Archie Gray

Personal information
- Full name: Archibald Gray
- Date of birth: 18 April 1877
- Place of birth: Cadder, Scotland
- Date of death: 29 July 1943 (aged 66)
- Place of death: Paisley, Scotland
- Height: 5 ft 7 in (1.70 m)
- Position: Defender

Youth career
- Govan Columbia

Senior career*
- Years: Team / Apps / (Gls)
- Ashfield
- 1899–1904: Hibernian / 51 / (2)
- 1904–1912: Woolwich Arsenal / 184 / (0)
- 1912–1915: Fulham / 25 / (0)

International career
- 1903: Scottish League XI / 1 / (0)
- 1903: Scotland / 1 / (0)

= Archie Gray (footballer, born 1877) =

Scottish footballer

Archibald Gray (18 April 1877 – 29 July 1943) was a Scottish footballer who played as a defender.

Having lived in several places in the vicinity of Glasgow during his childhood, Gray began his career at Govan Columbia juveniles and Ashfield in the junior leagues, before joining Edinburgh side Hibernian in 1899. He spent five seasons with Hibs, winning the Scottish Cup in 1902. Gray made 18 league appearances and scored two goals as Hibs then won the Scottish Football League title in 1902–03. He also won his one and only cap for Scotland on 21 March 1903, against Ireland; Scotland lost 2–0. A week earlier, Gray had represented the Scottish League XI and again finished on the losing side, against the Irish League. He was given one further opportunity to impress the selectors in the Home Scots v Anglo-Scots trial match in the same month, but was injured during the match.

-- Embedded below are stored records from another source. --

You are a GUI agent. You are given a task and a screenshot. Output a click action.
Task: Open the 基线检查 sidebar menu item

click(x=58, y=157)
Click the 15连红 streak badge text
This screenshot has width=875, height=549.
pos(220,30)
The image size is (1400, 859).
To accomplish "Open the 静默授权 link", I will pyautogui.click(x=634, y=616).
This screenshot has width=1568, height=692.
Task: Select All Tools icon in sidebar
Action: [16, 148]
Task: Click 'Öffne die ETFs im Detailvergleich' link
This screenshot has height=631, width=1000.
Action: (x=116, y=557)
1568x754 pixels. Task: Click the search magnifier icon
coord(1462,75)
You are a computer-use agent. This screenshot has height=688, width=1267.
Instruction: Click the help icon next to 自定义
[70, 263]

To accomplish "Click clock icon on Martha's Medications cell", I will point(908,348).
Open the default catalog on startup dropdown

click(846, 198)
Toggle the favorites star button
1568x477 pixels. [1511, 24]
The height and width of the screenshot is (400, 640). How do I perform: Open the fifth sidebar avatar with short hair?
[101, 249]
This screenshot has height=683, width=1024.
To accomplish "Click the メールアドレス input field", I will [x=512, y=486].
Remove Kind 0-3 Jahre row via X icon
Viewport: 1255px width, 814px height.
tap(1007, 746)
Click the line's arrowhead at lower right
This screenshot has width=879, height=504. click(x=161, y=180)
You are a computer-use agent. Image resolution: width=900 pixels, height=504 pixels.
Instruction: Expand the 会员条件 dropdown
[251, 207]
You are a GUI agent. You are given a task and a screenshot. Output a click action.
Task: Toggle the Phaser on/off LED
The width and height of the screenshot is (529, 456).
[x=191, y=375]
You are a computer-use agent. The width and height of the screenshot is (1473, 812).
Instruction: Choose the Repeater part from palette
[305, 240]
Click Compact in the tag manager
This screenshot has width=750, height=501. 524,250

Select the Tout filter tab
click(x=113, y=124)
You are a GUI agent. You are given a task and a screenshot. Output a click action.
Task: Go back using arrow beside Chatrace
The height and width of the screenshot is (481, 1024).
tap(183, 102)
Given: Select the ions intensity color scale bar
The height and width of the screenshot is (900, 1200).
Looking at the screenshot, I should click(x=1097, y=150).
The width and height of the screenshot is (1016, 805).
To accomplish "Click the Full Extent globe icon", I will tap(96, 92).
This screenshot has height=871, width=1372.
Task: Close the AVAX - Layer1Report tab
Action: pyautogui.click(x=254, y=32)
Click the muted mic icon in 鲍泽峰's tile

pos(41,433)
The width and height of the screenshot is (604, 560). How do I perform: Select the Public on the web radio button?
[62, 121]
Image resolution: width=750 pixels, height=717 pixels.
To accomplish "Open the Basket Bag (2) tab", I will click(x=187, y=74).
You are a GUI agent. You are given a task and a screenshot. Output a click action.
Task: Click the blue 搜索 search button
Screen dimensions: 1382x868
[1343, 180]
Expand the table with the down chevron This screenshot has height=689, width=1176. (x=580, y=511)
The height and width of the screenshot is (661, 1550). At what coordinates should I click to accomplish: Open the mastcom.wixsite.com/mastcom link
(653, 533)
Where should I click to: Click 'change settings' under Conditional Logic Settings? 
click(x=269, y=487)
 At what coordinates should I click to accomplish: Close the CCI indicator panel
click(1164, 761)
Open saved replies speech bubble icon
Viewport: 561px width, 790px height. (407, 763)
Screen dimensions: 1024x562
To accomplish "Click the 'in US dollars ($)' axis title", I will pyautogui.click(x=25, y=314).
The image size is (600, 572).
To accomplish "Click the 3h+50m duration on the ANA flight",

In the summer of 1904 Gray moved south to London to join Woolwich Arsenal, who had just been promoted to the First Division for the first time. Gray made his debut in Arsenal's very first First Division match, against Newcastle United on 3 September 1904 and immediately became the club's first-choice right back for the next five seasons; Woolwich Arsenal reached the semi-finals of the FA Cup twice (in 1905–06 and 1906–07), while in the League they usually occupied a comfortable spot in mid-table. Along with four other Gunners men – Roddy McEachrane, Tommy Hynds, Peter Kyle and Jimmy Sharp – Gray was invited to take part in the Anglo-Scots trial again in 1907, but he did not receive any further international honours subsequently (of the five, only Sharp did so).

Gray lost his regular place to fellow Scot Duncan McDonald in 1909, but he returned to the team during the 1910–11 season. He played in both full back positions, often as cover for Joe Shaw. However, having passed the age of 30 he found his place came under threat from younger players such as John Peart, and he was largely left out in the 1911–12 season. He played his final first-class match for Arseanal, his 200th, against Notts County on 23 December 1911. In spring 1912 he was transferred for £250 to Second Division Fulham, where he played 25 matches in three seasons, before his retirement in 1915. He died in a traffic accident in 1943 while working as a chauffeur.